How many lines in the records below contain the string "likes"? Answer with the number alone.

(Saved data entries)
/---

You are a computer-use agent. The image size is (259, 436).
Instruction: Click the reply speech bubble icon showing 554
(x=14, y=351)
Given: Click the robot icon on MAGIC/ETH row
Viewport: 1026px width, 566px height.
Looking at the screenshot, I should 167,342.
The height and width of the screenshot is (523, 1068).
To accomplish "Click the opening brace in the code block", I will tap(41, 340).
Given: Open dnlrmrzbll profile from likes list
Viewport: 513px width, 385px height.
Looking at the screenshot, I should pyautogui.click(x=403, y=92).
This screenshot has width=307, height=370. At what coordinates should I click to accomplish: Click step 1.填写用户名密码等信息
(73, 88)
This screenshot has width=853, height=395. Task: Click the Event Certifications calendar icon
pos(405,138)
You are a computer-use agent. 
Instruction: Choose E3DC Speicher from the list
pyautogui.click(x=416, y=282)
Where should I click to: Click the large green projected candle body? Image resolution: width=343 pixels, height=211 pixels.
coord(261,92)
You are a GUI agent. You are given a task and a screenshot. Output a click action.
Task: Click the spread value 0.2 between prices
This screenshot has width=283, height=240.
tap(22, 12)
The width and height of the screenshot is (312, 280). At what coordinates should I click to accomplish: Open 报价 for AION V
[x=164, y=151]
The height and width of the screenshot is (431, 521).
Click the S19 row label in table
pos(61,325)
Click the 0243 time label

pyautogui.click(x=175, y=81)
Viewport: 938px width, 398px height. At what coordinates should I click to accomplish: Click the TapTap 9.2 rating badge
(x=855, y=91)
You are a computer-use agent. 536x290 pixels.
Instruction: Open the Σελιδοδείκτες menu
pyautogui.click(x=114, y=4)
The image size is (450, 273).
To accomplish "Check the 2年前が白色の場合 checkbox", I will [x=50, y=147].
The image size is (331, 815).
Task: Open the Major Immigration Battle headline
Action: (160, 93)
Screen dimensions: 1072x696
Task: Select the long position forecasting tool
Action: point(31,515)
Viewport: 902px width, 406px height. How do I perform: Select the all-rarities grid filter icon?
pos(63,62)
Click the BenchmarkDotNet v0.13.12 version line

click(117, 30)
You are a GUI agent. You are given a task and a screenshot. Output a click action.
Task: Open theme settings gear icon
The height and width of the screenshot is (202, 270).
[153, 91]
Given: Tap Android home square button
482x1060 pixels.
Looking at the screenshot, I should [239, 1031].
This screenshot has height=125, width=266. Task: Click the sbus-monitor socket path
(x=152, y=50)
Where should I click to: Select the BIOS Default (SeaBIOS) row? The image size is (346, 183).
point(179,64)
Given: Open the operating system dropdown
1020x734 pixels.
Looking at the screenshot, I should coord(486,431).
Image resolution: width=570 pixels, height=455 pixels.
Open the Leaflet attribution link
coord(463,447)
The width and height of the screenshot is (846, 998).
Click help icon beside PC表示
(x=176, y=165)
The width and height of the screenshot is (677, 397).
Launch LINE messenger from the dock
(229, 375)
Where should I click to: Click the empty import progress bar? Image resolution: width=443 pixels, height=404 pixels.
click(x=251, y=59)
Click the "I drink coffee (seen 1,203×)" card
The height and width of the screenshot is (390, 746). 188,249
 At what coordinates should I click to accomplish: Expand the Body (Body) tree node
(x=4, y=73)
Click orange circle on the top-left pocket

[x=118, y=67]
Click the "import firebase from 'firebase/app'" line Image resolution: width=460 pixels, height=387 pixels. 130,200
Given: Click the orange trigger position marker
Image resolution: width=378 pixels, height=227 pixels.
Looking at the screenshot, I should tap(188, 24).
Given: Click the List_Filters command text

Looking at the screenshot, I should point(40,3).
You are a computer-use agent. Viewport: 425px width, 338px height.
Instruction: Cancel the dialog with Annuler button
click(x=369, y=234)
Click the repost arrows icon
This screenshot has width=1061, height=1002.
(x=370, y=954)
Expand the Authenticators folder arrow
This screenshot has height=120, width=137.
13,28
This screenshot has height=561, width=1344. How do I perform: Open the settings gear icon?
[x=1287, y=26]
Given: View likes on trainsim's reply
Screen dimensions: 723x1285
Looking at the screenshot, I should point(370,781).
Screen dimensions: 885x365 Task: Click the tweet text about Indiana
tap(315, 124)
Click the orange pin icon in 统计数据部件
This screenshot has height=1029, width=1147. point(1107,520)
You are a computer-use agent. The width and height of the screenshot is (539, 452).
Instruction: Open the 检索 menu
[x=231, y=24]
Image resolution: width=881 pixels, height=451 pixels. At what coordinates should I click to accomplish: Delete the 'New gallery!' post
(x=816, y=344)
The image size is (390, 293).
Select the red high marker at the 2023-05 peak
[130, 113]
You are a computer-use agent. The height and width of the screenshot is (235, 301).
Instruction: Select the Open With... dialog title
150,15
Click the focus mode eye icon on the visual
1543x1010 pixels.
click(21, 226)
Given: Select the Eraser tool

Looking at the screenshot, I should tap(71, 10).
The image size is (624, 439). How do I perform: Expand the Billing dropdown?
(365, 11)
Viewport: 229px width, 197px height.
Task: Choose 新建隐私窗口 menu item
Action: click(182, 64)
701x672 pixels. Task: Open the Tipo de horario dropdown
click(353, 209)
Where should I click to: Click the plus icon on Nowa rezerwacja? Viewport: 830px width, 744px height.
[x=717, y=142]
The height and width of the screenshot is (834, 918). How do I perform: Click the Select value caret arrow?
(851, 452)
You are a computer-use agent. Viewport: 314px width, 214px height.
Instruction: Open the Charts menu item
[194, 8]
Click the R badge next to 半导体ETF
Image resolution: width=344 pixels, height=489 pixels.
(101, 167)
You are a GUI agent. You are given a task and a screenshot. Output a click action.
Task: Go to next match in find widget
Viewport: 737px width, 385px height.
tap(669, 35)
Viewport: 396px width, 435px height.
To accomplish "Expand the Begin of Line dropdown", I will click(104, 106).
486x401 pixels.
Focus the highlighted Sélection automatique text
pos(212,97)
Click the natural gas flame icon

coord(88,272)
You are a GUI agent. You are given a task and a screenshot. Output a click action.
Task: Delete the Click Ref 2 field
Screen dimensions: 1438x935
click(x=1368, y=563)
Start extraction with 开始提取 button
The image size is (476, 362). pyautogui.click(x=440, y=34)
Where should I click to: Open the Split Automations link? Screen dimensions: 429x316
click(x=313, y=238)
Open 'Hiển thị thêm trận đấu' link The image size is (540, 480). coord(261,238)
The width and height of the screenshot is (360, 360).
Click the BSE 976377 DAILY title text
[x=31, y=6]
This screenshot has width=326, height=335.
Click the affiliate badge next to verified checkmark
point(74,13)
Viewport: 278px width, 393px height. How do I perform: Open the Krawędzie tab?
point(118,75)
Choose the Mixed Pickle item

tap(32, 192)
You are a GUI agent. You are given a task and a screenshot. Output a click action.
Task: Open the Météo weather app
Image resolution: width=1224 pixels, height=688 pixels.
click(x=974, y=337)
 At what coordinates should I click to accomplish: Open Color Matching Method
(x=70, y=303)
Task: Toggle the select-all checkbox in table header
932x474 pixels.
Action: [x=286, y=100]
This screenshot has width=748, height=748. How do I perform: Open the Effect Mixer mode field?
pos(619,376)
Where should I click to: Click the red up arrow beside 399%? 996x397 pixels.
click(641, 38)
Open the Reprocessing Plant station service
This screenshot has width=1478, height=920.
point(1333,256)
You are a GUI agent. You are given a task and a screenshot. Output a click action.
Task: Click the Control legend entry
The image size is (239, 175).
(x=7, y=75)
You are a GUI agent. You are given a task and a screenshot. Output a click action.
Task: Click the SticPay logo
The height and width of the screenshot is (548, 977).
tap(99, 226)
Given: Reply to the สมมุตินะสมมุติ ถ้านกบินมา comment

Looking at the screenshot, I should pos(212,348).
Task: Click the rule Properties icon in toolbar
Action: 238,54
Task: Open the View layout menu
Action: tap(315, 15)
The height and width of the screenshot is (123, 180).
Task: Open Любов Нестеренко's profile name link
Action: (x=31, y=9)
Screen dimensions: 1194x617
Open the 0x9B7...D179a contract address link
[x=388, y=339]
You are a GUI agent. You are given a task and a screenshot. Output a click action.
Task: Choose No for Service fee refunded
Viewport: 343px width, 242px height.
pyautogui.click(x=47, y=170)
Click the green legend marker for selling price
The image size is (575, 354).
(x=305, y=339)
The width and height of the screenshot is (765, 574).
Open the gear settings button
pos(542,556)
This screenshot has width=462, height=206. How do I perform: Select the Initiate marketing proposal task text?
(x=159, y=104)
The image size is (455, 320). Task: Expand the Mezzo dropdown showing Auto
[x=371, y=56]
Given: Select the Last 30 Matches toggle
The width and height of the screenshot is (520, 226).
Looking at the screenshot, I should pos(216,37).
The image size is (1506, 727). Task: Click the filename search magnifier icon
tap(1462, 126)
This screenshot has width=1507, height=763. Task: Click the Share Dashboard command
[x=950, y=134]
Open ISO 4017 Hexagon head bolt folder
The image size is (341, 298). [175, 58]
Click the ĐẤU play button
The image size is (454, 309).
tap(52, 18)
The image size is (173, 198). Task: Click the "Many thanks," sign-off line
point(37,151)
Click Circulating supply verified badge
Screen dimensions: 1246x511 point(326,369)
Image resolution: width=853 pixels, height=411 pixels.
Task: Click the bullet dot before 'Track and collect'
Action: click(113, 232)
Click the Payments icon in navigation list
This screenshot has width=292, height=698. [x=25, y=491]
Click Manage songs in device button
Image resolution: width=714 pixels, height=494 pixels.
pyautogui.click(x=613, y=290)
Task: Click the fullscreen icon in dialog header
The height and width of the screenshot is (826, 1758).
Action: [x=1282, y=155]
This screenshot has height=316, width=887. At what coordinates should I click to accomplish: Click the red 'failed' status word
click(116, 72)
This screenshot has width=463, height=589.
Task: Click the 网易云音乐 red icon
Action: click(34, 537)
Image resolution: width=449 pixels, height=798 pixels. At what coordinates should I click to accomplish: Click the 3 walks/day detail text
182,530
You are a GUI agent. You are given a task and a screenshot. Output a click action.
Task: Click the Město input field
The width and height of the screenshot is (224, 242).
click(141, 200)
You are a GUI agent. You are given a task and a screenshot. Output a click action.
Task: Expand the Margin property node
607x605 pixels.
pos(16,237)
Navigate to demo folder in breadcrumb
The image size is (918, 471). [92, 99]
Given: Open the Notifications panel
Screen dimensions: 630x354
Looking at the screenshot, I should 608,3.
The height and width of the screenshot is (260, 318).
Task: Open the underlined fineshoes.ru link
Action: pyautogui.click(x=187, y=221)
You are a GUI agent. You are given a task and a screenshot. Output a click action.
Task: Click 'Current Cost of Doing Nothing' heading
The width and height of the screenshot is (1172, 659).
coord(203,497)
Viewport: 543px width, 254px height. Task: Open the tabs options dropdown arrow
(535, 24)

\---

| OUTPUT BELOW |
2